▶ _Task prompt_
Write the records out once more, so that nothing differs from the original.

▶ _Information shown_
================

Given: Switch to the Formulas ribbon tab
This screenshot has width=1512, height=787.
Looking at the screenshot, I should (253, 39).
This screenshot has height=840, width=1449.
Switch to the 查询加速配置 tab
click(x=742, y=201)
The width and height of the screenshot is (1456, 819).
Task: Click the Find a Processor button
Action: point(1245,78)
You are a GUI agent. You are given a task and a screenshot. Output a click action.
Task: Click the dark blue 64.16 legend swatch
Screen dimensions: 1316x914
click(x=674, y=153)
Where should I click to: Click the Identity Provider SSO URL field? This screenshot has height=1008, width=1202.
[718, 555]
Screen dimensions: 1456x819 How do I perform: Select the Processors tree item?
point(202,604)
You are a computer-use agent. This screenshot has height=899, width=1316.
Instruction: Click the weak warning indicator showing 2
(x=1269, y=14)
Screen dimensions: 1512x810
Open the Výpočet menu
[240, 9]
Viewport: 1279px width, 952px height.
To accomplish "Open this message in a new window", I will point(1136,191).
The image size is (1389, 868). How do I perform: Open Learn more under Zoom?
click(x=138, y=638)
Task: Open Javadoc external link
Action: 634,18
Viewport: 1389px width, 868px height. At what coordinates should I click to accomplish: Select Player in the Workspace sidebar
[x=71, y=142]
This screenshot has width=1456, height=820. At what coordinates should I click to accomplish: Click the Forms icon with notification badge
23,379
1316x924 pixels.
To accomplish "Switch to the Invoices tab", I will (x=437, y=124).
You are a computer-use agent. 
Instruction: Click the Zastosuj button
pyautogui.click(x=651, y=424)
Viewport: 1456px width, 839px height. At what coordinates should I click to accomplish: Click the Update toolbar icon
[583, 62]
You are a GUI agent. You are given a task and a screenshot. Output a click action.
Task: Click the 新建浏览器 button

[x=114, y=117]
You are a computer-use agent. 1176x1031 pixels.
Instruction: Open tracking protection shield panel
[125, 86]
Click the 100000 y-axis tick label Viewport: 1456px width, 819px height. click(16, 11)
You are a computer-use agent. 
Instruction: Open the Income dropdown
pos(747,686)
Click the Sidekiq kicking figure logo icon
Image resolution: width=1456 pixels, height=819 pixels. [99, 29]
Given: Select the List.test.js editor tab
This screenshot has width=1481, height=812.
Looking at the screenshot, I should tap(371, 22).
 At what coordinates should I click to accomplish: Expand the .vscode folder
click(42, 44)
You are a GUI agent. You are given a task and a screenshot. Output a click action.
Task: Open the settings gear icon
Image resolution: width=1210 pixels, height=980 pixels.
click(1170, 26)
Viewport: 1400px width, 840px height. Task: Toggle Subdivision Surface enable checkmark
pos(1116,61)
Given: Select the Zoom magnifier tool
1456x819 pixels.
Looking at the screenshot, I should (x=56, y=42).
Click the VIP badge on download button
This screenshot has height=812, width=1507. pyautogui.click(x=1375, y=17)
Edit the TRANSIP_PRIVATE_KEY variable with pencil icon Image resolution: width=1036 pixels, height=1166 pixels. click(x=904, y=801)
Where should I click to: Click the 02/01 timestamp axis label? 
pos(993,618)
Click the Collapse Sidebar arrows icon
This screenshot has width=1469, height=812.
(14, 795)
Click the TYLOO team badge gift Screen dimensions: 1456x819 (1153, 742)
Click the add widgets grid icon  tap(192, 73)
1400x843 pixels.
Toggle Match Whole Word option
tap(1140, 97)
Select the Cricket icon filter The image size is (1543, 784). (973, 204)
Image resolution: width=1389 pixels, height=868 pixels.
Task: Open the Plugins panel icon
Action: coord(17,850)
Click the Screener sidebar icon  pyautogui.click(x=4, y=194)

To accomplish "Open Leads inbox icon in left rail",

================

▶ _Answer for the task_
Given: Switch to the Formulas ribbon tab
This screenshot has width=1512, height=787.
Looking at the screenshot, I should (253, 39).
This screenshot has height=840, width=1449.
Switch to the 查询加速配置 tab
click(x=742, y=201)
The width and height of the screenshot is (1456, 819).
Task: Click the Find a Processor button
Action: point(1245,78)
You are a GUI agent. You are given a task and a screenshot. Output a click action.
Task: Click the dark blue 64.16 legend swatch
Screen dimensions: 1316x914
click(x=674, y=153)
Where should I click to: Click the Identity Provider SSO URL field? This screenshot has height=1008, width=1202.
[718, 555]
Screen dimensions: 1456x819 How do I perform: Select the Processors tree item?
point(202,604)
You are a computer-use agent. This screenshot has height=899, width=1316.
Instruction: Click the weak warning indicator showing 2
(x=1269, y=14)
Screen dimensions: 1512x810
Open the Výpočet menu
[240, 9]
Viewport: 1279px width, 952px height.
To accomplish "Open this message in a new window", I will point(1136,191).
The image size is (1389, 868). How do I perform: Open Learn more under Zoom?
click(x=138, y=638)
Task: Open Javadoc external link
Action: 634,18
Viewport: 1389px width, 868px height. At what coordinates should I click to accomplish: Select Player in the Workspace sidebar
[x=71, y=142]
This screenshot has width=1456, height=820. At what coordinates should I click to accomplish: Click the Forms icon with notification badge
23,379
1316x924 pixels.
To accomplish "Switch to the Invoices tab", I will (x=437, y=124).
You are a computer-use agent. 
Instruction: Click the Zastosuj button
pyautogui.click(x=651, y=424)
Viewport: 1456px width, 839px height. At what coordinates should I click to accomplish: Click the Update toolbar icon
[583, 62]
You are a GUI agent. You are given a task and a screenshot. Output a click action.
Task: Click the 新建浏览器 button

[x=114, y=117]
You are a computer-use agent. 1176x1031 pixels.
Instruction: Open tracking protection shield panel
[125, 86]
Click the 100000 y-axis tick label Viewport: 1456px width, 819px height. click(16, 11)
You are a computer-use agent. 
Instruction: Open the Income dropdown
pos(747,686)
Click the Sidekiq kicking figure logo icon
Image resolution: width=1456 pixels, height=819 pixels. [99, 29]
Given: Select the List.test.js editor tab
This screenshot has width=1481, height=812.
Looking at the screenshot, I should tap(371, 22).
 At what coordinates should I click to accomplish: Expand the .vscode folder
click(42, 44)
You are a GUI agent. You are given a task and a screenshot. Output a click action.
Task: Open the settings gear icon
Image resolution: width=1210 pixels, height=980 pixels.
click(1170, 26)
Viewport: 1400px width, 840px height. Task: Toggle Subdivision Surface enable checkmark
pos(1116,61)
Given: Select the Zoom magnifier tool
1456x819 pixels.
Looking at the screenshot, I should (x=56, y=42).
Click the VIP badge on download button
This screenshot has height=812, width=1507. pyautogui.click(x=1375, y=17)
Edit the TRANSIP_PRIVATE_KEY variable with pencil icon Image resolution: width=1036 pixels, height=1166 pixels. click(x=904, y=801)
Where should I click to: Click the 02/01 timestamp axis label? 
pos(993,618)
Click the Collapse Sidebar arrows icon
This screenshot has width=1469, height=812.
(14, 795)
Click the TYLOO team badge gift Screen dimensions: 1456x819 (1153, 742)
Click the add widgets grid icon  tap(192, 73)
1400x843 pixels.
Toggle Match Whole Word option
tap(1140, 97)
Select the Cricket icon filter The image size is (1543, 784). (973, 204)
Image resolution: width=1389 pixels, height=868 pixels.
Task: Open the Plugins panel icon
Action: coord(17,850)
Click the Screener sidebar icon  pyautogui.click(x=4, y=194)

To accomplish "Open Leads inbox icon in left rail",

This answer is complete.